Understanding the Plane Symmetric Metric I don't understand as to what is the point of having a plane symmetric universe / metric at all? I mean shouldn't any physically sensical cosmological model (e.g. FLRW Model) entail a spherically symmetric metric?
What scenarios are modelled by planar symmetry? I am relatively new to GR and cosmology, and would be very glad if some one can explain.
 A: *

*Einstein's equations are, in general, extremely difficult to solve. As such, exact solutions are valuable for a number of reasons - they are pedagogically useful, they provide insight about symmetries and their consequences, they may serve as limiting cases or rough approximations to more realistic models, etc.
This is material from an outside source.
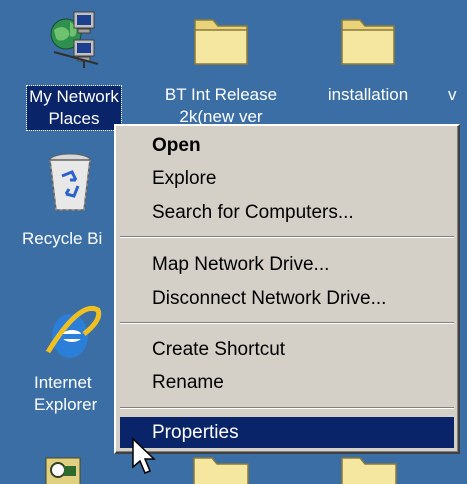 This screenshot has width=467, height=484. Describe the element at coordinates (287, 432) in the screenshot. I see `menu-item-properties: Properties` at that location.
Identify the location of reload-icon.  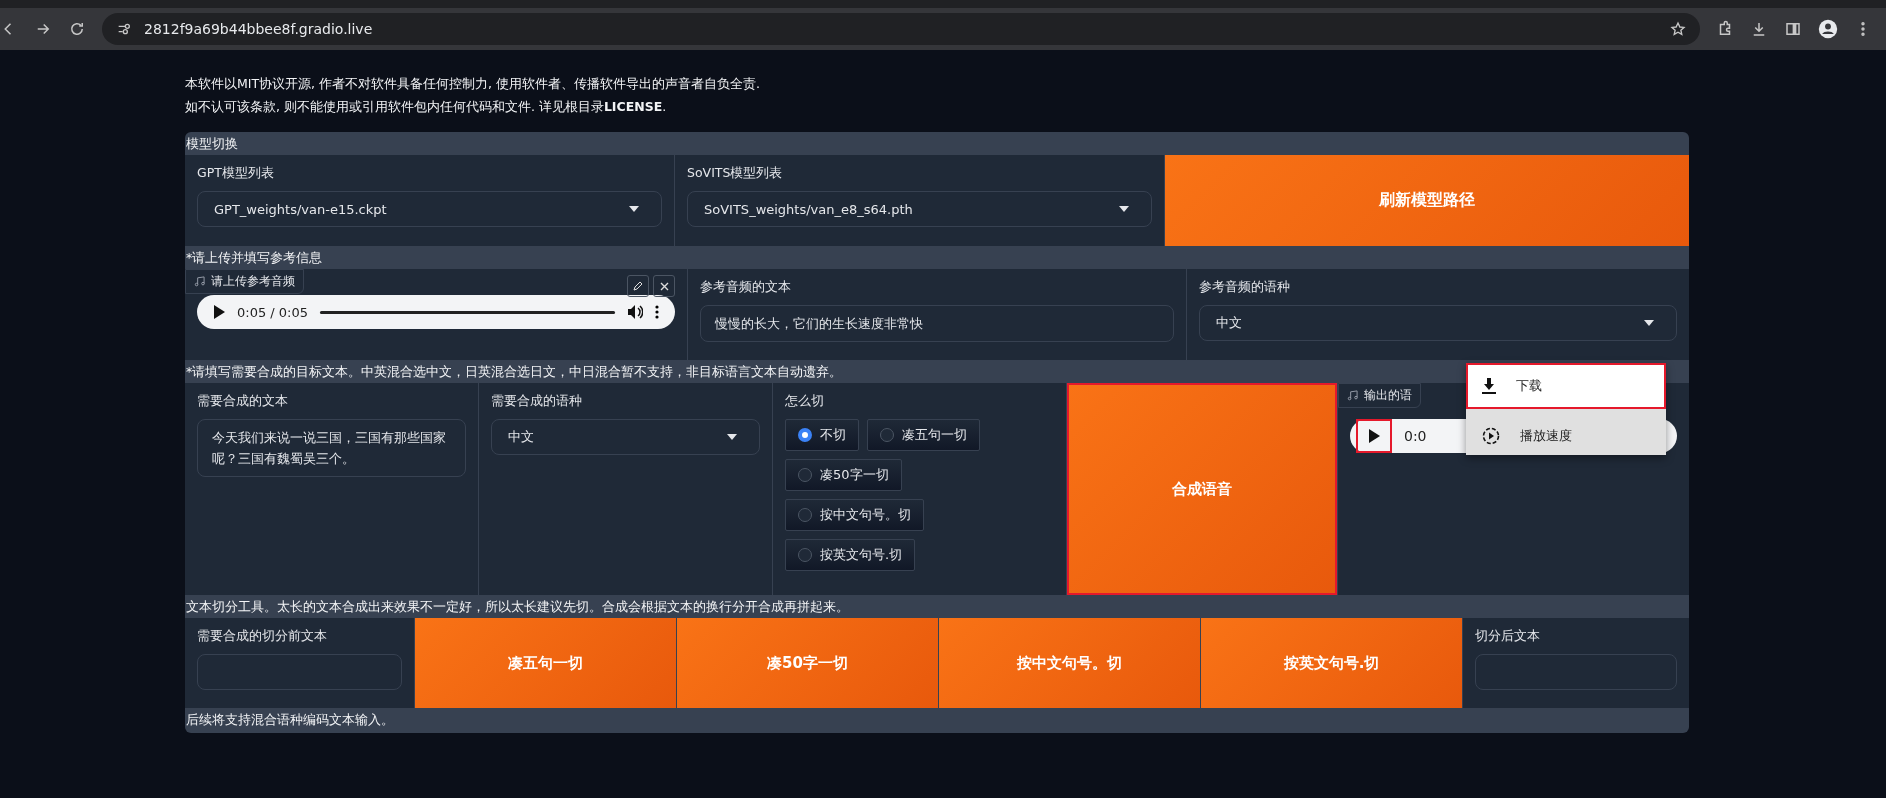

*Spherical symmetry is by no means a general feature.  In fact, it's rather hard to come up with a realistic physical system which does have spherical symmetry.  Stars, planets, and (presumably) most black holes possess non-zero angular momentum, which means that at most they are cylindrically symmetric (though if the angular momentum is small then a spherically symmetric model may suffice).
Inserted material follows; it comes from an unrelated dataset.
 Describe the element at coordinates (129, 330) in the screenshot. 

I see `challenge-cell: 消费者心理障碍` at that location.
*Planar symmetry is used e.g. to model the presence of domain walls, or to embed (in the non-technical sense) two-dimensional toy models in 4D spacetime.


I don't understand the point of solving the field equations in cylindrically symmetric scenarios. In lieu of homogeneous isotropic universe, why deviate from spherical symmetry at all?



*As stated above, anything with non-zero angular momentum cannot be spherically symmetric. Large structures which do have angular momentum - spiral galaxies, accretion disks, etc - tend to be very obviously non-spherical, but may have approximate cylindrical symmetry.